There is no Standard Price for Intellectual Capital

In today’s world, intellectual capital is the chief source of all wealth. Shelly Lazarus, former chairman and CEO, Ogilvy & Mather Worldwide, explained what advertising agencies are really selling:
Advertising is an idea business: That’s all we are. And ideas don’t come from the air, they come from human beings.”
According to the New York Times, Merv Griffin (and his estate) has made between to $70-80 million in royalties from the “Jeopardy!” theme song, which he wrote in less than one minute.
In 1935, Edgar Kaufman, the German-American businessman and philanthropist who owned Kaufmann’s
department store, asked Frank Lloyd Wright to design a small summer home for him near Mill Run (75 miles southeast of Pittsburgh).
Wright surveyed the site but procrastinated on the design. When Kaufman telephoned him one day saying he was nearby and would like to stop by to see the design, Wright replied, “Come on Edgar, we’re ready.”
Two of Wright’s draftsmen who heard the call could not believe it, since no one had drawn a single line. Draftsmen Edgar Tafel explains what happened next in his book about Wright:
Wright hung up the phone, walked to the drafting room and started to draw, talking in a calm voice. ‘They will have tea on the balcony…they’ll cross the bridge to walk into the woods,’ Wright said. Pencils were used up as fast as we could sharpen them. He erased, overdrew, modified, flipping sheets back and forth. Then he titled it across the bottom: Fallingwater.

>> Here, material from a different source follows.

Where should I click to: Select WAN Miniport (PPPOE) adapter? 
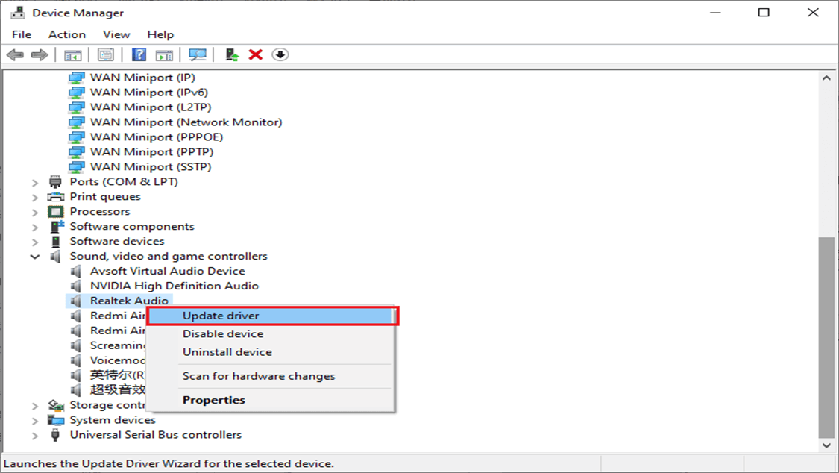tap(157, 137)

"Two hours later, when Kaufmann arrived, Wright greeted him and showed him the front elevation. ‘We’ve been waiting for you,’ Wright said.

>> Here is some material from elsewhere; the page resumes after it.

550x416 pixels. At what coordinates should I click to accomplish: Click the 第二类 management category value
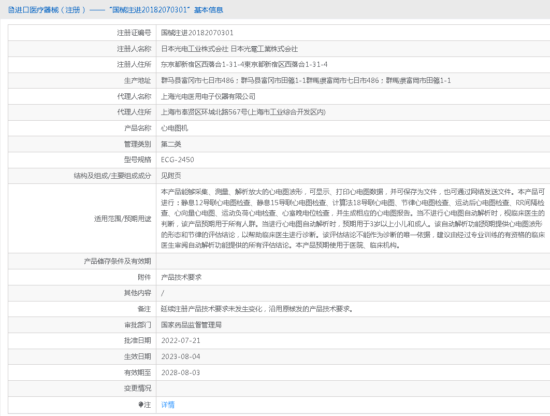[171, 144]
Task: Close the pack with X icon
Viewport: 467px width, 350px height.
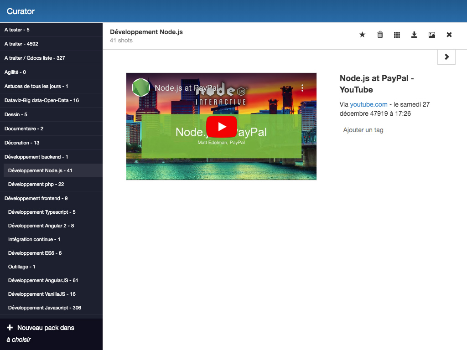Action: pyautogui.click(x=449, y=35)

"They went to lunch, and we drew up the other two elevations. When they came back, Wright showed Kaufmann the added elevations."

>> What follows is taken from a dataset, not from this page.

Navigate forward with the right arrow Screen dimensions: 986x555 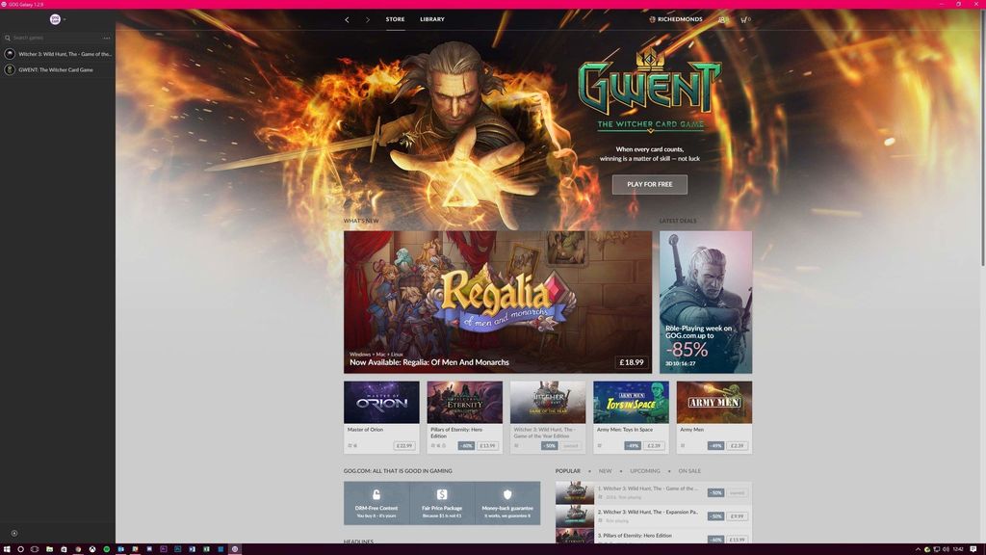tap(369, 18)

This is why intellectual capital, expertise, wisdom, judgment, ability to synthesize information, along with all the other characteristics of knowledge work, cannot be denominated in hours, efforts and costs to produce.
Napoleon Hill wrote in Think and Grow Rich:
There is no standard price on ideas. The creator of ideas makes his own price, and, if he is smart, gets it."
Do not feel guilty or ashamed of your success, and do not let low self-esteem interfere with being paid what your worth.